[Rows on target coordinates]
--------------------------------------------------
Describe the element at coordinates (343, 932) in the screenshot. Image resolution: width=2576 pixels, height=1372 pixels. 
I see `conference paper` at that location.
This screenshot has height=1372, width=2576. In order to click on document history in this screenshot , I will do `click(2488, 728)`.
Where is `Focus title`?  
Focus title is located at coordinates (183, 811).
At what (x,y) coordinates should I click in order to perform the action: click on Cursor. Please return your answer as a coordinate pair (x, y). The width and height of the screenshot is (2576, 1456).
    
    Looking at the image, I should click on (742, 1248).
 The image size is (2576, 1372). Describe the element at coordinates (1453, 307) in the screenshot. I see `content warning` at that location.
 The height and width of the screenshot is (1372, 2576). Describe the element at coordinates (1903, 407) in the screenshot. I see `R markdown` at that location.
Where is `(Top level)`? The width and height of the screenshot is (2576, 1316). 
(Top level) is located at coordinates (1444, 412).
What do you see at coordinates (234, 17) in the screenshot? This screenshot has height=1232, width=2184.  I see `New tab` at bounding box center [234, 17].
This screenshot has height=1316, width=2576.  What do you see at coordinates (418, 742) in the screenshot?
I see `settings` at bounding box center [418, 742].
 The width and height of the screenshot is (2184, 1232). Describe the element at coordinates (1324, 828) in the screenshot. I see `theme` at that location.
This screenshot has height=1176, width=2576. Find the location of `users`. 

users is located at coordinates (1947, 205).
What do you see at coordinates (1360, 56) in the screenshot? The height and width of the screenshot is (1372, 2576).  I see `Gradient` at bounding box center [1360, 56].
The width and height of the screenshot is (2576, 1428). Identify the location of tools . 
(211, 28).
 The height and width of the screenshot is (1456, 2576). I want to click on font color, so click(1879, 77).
--------------------------------------------------
Copy out the rows above from the very beginning up to and including the line that contains "Focus title is", keeping every character unchanged.

● **TASK ANSWER**
Describe the element at coordinates (343, 932) in the screenshot. Image resolution: width=2576 pixels, height=1372 pixels. 
I see `conference paper` at that location.
This screenshot has height=1372, width=2576. In order to click on document history in this screenshot , I will do `click(2488, 728)`.
Where is `Focus title`?  
Focus title is located at coordinates (183, 811).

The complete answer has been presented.